01-03-2020 01:43 AM - edited 01-03-2020 01:44 AM
Below is a very simple function. However, as every loop take 100ps to run, a simple loop of 10 will result in a very large latencies.
How can I speed it up?
static int vals_dst[200];
void hole_filling(int x1, int loop, int val, int vals_dst[dst_cols])
{
DDX_LOOP:
for(int idx=0; idx<loop;idx++)
vals_dst[idx] = val;
}
Eli
02-05-2020 02:55 AM
Each iteration takes 100ps to run? So your FPGA is running at >10GHz? That seems highly unlikely...

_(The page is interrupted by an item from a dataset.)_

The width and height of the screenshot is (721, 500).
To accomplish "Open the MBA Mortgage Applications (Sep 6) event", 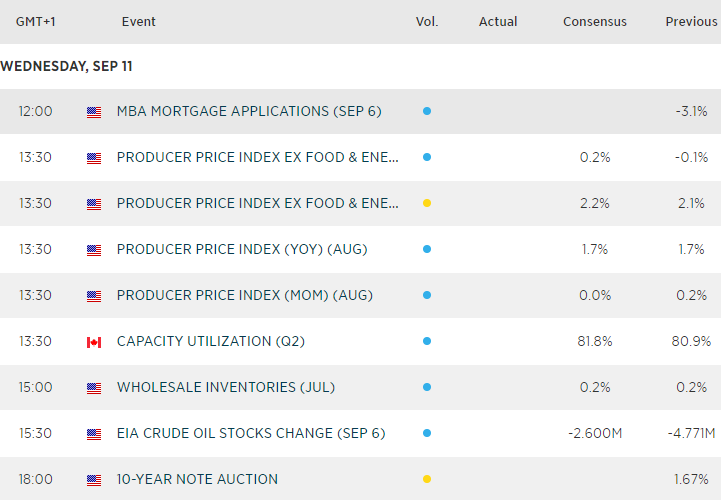I will [x=249, y=112].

Unless vals_dst is fully partitioned (so you can unroll the loop completely and do the whole lot in one cycle), this is going to be slow. You might need to look at how the rest of the system is designed to try to eliminate this loop.
02-04-2020 07:01 AM
HI @eewse ,
Have you tried using array partition & using unrolling to your code ? This may improve the performance and also there will be increase in hardware resources.
02-04-2020 08:22 AM
I have tried both array practition and loop unroll, (correct me if I am wrong) I find that it might improve the throughput but the latencies do not change much.
02-05-2020 02:55 AM
Each iteration takes 100ps to run? So your FPGA is running at >10GHz? That seems highly unlikely...
Unless vals_dst is fully partitioned (so you can unroll the loop completely and do the whole lot in one cycle), this is going to be slow. You might need to look at how the rest of the system is designed to try to eliminate this loop.